Inorganic materials which may be employed to improve bulk handling and filtering qualities include bone char, activated carbon, such as "PCB" (tradename, Pittsburgh Activated Carbon Co.), alumina, carbon black, hydroxylapatite, fumed silica such as "Aerosil" (tradename, Degussa, Inc.), sodium carbonate or bicarbonate, hydroxides, oxides, carbonates, sulfates, phosphates, and silicates of aluminum, magnesium, or calcium, talc, kaolin, Ti O2, ZnO, perlite and boric acid.
The bulk flow properties of the filter material and the particulate solidified oil of this invention are measured by means of a stainless steel funnel having a 0.95 cm diameter opening at the bottom to meet ASTM Specification D 1895-67T Method A. A sample weighing 140 g is placed in the funnel. The time in seconds is recorded for the sample to flow out of the funnel. By this test method, the preferred filter materials of this invention have flow times less than about 40 sec/140 g. In some cases where the powder material is not added to the particulate solidified oil, no flow at all is obtained, i.e., the flow time is infinite. This occurs primarily because of bridging within the sample, which halts flow.
Any mixture of the aforementioned organic powders or inorganic powders or combinations of organic and inorganic powders and their equivalents may also be employed in the filter materials.
In blending the organic or inorganic powder with the particulate solidified oil, it has been found preferable to add up to about 20 weight percent, preferably about 1 to about 10 weight percent of said powder based on such blend after which the blend is resieved to remove excess powder.
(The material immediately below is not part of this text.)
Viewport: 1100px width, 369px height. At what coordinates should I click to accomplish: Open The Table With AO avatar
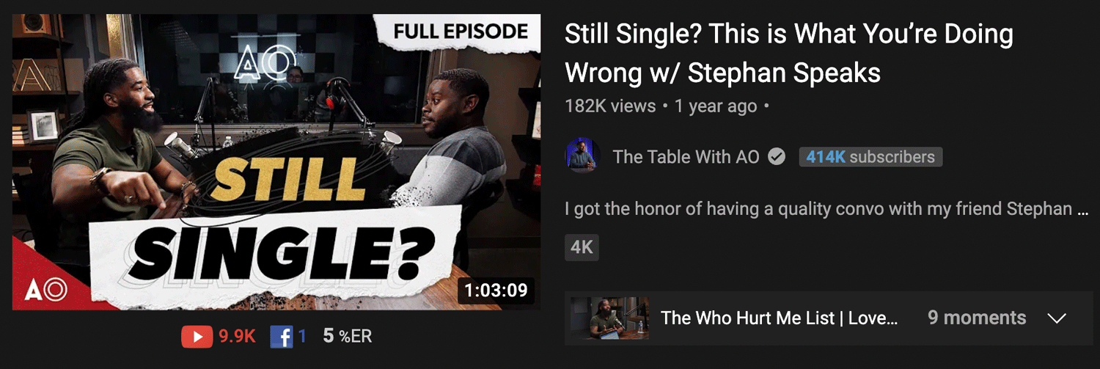coord(582,156)
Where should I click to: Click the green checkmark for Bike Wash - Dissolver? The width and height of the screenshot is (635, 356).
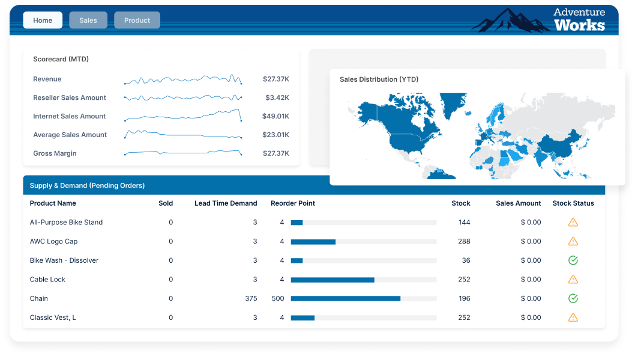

The retained powder appears to be adsorbed onto the particulate solidified oil, forming an association which is not readily separated by mechanical effects or gravity. The actual weight ratio of particulate solidified cross-linked oil to powder is, therefore, a function of powder particle size, adherence to the particulate solidified oil and powder density. The powders do not appear to affect the swelling of the particulate solidified oil that takes place during the pick-up of TPM. The powder may be chosen so as to impart specific desired features to the filter, such as release of flavor or the selective removal of gas phase components, for example, by the use of activated carbon.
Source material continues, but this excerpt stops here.